Records provided:
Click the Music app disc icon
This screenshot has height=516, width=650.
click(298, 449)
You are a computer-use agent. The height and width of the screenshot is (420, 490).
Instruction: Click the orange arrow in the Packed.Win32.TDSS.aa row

What the task requires: The records above are to be copied in full, exactly as written.

Result of this exercise:
Click the Music app disc icon
This screenshot has height=516, width=650.
click(298, 449)
You are a computer-use agent. The height and width of the screenshot is (420, 490).
Instruction: Click the orange arrow in the Packed.Win32.TDSS.aa row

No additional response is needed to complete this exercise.